» **Problem**
Return the records below word for word, line by line, with nothing changed.

» **Data shown**
##########
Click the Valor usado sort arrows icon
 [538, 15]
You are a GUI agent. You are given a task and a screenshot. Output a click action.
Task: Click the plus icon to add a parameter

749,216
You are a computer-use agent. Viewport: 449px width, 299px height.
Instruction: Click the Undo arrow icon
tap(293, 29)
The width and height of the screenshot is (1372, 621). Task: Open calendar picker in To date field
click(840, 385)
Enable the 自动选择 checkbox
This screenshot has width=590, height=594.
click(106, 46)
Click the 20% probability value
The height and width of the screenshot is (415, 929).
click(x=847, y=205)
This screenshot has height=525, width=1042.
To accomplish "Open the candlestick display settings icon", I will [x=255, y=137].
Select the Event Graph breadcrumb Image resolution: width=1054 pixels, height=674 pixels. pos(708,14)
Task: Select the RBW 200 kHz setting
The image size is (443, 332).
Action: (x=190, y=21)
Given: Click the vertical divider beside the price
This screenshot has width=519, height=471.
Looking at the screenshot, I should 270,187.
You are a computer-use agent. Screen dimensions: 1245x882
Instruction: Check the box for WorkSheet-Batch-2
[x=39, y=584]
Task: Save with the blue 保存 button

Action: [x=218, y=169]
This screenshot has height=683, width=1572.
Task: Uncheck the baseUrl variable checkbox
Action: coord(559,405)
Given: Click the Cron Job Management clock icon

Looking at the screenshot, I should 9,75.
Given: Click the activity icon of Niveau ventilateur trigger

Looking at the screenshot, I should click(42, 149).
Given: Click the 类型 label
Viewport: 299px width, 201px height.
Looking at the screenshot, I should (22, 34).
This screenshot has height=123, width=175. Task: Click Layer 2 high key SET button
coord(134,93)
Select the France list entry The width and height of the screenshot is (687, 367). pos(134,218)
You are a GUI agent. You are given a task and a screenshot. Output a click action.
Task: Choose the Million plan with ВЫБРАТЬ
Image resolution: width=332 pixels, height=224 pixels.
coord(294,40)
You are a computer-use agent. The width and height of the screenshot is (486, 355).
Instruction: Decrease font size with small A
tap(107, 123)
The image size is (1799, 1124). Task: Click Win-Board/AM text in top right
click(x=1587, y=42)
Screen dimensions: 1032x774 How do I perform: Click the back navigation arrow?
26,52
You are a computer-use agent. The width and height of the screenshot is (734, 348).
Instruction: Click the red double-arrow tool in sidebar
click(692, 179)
##########
» **Expected answer**
Click the Valor usado sort arrows icon
 [538, 15]
You are a GUI agent. You are given a task and a screenshot. Output a click action.
Task: Click the plus icon to add a parameter

749,216
You are a computer-use agent. Viewport: 449px width, 299px height.
Instruction: Click the Undo arrow icon
tap(293, 29)
The width and height of the screenshot is (1372, 621). Task: Open calendar picker in To date field
click(840, 385)
Enable the 自动选择 checkbox
This screenshot has width=590, height=594.
click(106, 46)
Click the 20% probability value
The height and width of the screenshot is (415, 929).
click(x=847, y=205)
This screenshot has height=525, width=1042.
To accomplish "Open the candlestick display settings icon", I will [x=255, y=137].
Select the Event Graph breadcrumb Image resolution: width=1054 pixels, height=674 pixels. pos(708,14)
Task: Select the RBW 200 kHz setting
The image size is (443, 332).
Action: (x=190, y=21)
Given: Click the vertical divider beside the price
This screenshot has width=519, height=471.
Looking at the screenshot, I should 270,187.
You are a computer-use agent. Screen dimensions: 1245x882
Instruction: Check the box for WorkSheet-Batch-2
[x=39, y=584]
Task: Save with the blue 保存 button

Action: [x=218, y=169]
This screenshot has height=683, width=1572.
Task: Uncheck the baseUrl variable checkbox
Action: coord(559,405)
Given: Click the Cron Job Management clock icon

Looking at the screenshot, I should 9,75.
Given: Click the activity icon of Niveau ventilateur trigger

Looking at the screenshot, I should click(42, 149).
Given: Click the 类型 label
Viewport: 299px width, 201px height.
Looking at the screenshot, I should (22, 34).
This screenshot has height=123, width=175. Task: Click Layer 2 high key SET button
coord(134,93)
Select the France list entry The width and height of the screenshot is (687, 367). pos(134,218)
You are a GUI agent. You are given a task and a screenshot. Output a click action.
Task: Choose the Million plan with ВЫБРАТЬ
Image resolution: width=332 pixels, height=224 pixels.
coord(294,40)
You are a computer-use agent. The width and height of the screenshot is (486, 355).
Instruction: Decrease font size with small A
tap(107, 123)
The image size is (1799, 1124). Task: Click Win-Board/AM text in top right
click(x=1587, y=42)
Screen dimensions: 1032x774 How do I perform: Click the back navigation arrow?
26,52
You are a computer-use agent. The width and height of the screenshot is (734, 348).
Instruction: Click the red double-arrow tool in sidebar
click(692, 179)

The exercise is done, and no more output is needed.